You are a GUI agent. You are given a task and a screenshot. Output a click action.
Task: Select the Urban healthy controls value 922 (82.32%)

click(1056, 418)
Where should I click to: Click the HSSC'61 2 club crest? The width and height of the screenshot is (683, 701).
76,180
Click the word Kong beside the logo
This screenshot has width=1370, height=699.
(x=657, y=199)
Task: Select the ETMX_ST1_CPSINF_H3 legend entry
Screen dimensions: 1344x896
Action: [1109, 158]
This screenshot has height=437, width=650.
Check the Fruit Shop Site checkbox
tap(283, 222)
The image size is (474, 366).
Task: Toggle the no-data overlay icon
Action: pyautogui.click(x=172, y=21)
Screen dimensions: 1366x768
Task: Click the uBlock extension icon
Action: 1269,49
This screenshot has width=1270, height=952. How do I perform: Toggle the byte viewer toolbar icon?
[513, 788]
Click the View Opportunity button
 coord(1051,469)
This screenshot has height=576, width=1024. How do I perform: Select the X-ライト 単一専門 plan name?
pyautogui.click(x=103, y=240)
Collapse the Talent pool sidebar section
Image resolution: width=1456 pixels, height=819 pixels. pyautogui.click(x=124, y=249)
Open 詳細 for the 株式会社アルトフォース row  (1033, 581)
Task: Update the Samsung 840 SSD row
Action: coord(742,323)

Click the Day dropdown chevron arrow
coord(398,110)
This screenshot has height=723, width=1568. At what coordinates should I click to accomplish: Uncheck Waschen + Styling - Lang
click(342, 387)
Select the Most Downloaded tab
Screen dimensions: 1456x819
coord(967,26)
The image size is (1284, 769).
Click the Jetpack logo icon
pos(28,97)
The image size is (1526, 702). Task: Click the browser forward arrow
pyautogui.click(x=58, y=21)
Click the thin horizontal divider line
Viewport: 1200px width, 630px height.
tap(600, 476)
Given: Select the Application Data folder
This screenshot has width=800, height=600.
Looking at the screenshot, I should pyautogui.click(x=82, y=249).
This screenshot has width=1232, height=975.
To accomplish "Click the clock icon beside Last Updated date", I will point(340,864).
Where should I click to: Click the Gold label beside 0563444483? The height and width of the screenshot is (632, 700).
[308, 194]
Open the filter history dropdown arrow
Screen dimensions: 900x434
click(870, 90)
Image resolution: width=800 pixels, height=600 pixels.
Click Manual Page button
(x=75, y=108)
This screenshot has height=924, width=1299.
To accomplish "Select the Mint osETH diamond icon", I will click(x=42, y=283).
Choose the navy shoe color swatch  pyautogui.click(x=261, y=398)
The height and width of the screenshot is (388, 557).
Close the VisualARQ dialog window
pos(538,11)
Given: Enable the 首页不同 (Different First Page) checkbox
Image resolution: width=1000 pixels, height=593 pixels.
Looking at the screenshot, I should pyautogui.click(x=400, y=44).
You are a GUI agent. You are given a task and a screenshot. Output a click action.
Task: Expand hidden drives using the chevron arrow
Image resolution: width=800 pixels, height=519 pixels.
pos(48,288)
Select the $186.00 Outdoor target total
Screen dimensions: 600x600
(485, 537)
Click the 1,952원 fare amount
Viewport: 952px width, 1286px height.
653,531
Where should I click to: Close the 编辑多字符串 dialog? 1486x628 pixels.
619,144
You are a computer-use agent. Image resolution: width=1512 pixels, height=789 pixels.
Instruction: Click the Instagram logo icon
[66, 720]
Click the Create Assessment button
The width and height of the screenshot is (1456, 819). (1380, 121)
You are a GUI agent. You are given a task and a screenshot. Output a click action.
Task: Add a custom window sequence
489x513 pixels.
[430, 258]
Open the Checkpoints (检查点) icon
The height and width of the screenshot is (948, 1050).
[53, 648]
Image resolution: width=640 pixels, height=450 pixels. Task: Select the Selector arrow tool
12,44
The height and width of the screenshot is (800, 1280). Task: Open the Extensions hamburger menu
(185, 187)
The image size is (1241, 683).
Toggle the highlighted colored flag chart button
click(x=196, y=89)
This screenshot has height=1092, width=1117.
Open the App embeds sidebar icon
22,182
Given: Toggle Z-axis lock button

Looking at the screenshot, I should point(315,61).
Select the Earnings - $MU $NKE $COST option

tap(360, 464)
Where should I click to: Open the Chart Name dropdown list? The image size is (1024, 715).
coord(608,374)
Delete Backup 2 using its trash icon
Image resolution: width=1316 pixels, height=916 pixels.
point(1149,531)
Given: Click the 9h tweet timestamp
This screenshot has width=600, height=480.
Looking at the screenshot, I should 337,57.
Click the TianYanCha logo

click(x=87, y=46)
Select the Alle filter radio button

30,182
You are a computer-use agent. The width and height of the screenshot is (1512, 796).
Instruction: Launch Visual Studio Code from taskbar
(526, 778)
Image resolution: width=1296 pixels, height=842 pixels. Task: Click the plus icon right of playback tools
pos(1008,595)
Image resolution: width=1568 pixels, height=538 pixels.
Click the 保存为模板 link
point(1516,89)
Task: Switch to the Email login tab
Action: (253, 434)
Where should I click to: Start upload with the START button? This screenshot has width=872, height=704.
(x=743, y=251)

- What is expected: Copy all of the rows above verbatim, line for line.

- Response below:
You are a GUI agent. You are given a task and a screenshot. Output a click action.
Task: Select the Urban healthy controls value 922 (82.32%)

click(1056, 418)
Where should I click to: Click the HSSC'61 2 club crest? The width and height of the screenshot is (683, 701).
76,180
Click the word Kong beside the logo
This screenshot has width=1370, height=699.
(x=657, y=199)
Task: Select the ETMX_ST1_CPSINF_H3 legend entry
Screen dimensions: 1344x896
Action: [1109, 158]
This screenshot has height=437, width=650.
Check the Fruit Shop Site checkbox
tap(283, 222)
The image size is (474, 366).
Task: Toggle the no-data overlay icon
Action: pyautogui.click(x=172, y=21)
Screen dimensions: 1366x768
Task: Click the uBlock extension icon
Action: 1269,49
This screenshot has width=1270, height=952. How do I perform: Toggle the byte viewer toolbar icon?
[513, 788]
Click the View Opportunity button
 coord(1051,469)
This screenshot has height=576, width=1024. How do I perform: Select the X-ライト 単一専門 plan name?
pyautogui.click(x=103, y=240)
Collapse the Talent pool sidebar section
Image resolution: width=1456 pixels, height=819 pixels. pyautogui.click(x=124, y=249)
Open 詳細 for the 株式会社アルトフォース row  (1033, 581)
Task: Update the Samsung 840 SSD row
Action: coord(742,323)

Click the Day dropdown chevron arrow
coord(398,110)
This screenshot has height=723, width=1568. At what coordinates should I click to accomplish: Uncheck Waschen + Styling - Lang
click(342, 387)
Select the Most Downloaded tab
Screen dimensions: 1456x819
coord(967,26)
The image size is (1284, 769).
Click the Jetpack logo icon
pos(28,97)
The image size is (1526, 702). Task: Click the browser forward arrow
pyautogui.click(x=58, y=21)
Click the thin horizontal divider line
Viewport: 1200px width, 630px height.
tap(600, 476)
Given: Select the Application Data folder
This screenshot has width=800, height=600.
Looking at the screenshot, I should pyautogui.click(x=82, y=249).
This screenshot has width=1232, height=975.
To accomplish "Click the clock icon beside Last Updated date", I will point(340,864).
Where should I click to: Click the Gold label beside 0563444483? The height and width of the screenshot is (632, 700).
[308, 194]
Open the filter history dropdown arrow
Screen dimensions: 900x434
click(870, 90)
Image resolution: width=800 pixels, height=600 pixels.
Click Manual Page button
(x=75, y=108)
This screenshot has height=924, width=1299.
To accomplish "Select the Mint osETH diamond icon", I will click(x=42, y=283).
Choose the navy shoe color swatch  pyautogui.click(x=261, y=398)
The height and width of the screenshot is (388, 557).
Close the VisualARQ dialog window
pos(538,11)
Given: Enable the 首页不同 (Different First Page) checkbox
Image resolution: width=1000 pixels, height=593 pixels.
Looking at the screenshot, I should pyautogui.click(x=400, y=44).
You are a GUI agent. You are given a task and a screenshot. Output a click action.
Task: Expand hidden drives using the chevron arrow
Image resolution: width=800 pixels, height=519 pixels.
pos(48,288)
Select the $186.00 Outdoor target total
Screen dimensions: 600x600
(485, 537)
Click the 1,952원 fare amount
Viewport: 952px width, 1286px height.
653,531
Where should I click to: Close the 编辑多字符串 dialog? 1486x628 pixels.
619,144
You are a computer-use agent. Image resolution: width=1512 pixels, height=789 pixels.
Instruction: Click the Instagram logo icon
[66, 720]
Click the Create Assessment button
The width and height of the screenshot is (1456, 819). (1380, 121)
You are a GUI agent. You are given a task and a screenshot. Output a click action.
Task: Add a custom window sequence
489x513 pixels.
[430, 258]
Open the Checkpoints (检查点) icon
The height and width of the screenshot is (948, 1050).
[53, 648]
Image resolution: width=640 pixels, height=450 pixels. Task: Select the Selector arrow tool
12,44
The height and width of the screenshot is (800, 1280). Task: Open the Extensions hamburger menu
(185, 187)
The image size is (1241, 683).
Toggle the highlighted colored flag chart button
click(x=196, y=89)
This screenshot has height=1092, width=1117.
Open the App embeds sidebar icon
22,182
Given: Toggle Z-axis lock button

Looking at the screenshot, I should point(315,61).
Select the Earnings - $MU $NKE $COST option

tap(360, 464)
Where should I click to: Open the Chart Name dropdown list? The image size is (1024, 715).
coord(608,374)
Delete Backup 2 using its trash icon
Image resolution: width=1316 pixels, height=916 pixels.
point(1149,531)
Given: Click the 9h tweet timestamp
This screenshot has width=600, height=480.
Looking at the screenshot, I should 337,57.
Click the TianYanCha logo

click(x=87, y=46)
Select the Alle filter radio button

30,182
You are a computer-use agent. The width and height of the screenshot is (1512, 796).
Instruction: Launch Visual Studio Code from taskbar
(526, 778)
Image resolution: width=1296 pixels, height=842 pixels. Task: Click the plus icon right of playback tools
pos(1008,595)
Image resolution: width=1568 pixels, height=538 pixels.
Click the 保存为模板 link
point(1516,89)
Task: Switch to the Email login tab
Action: (253, 434)
Where should I click to: Start upload with the START button? This screenshot has width=872, height=704.
(x=743, y=251)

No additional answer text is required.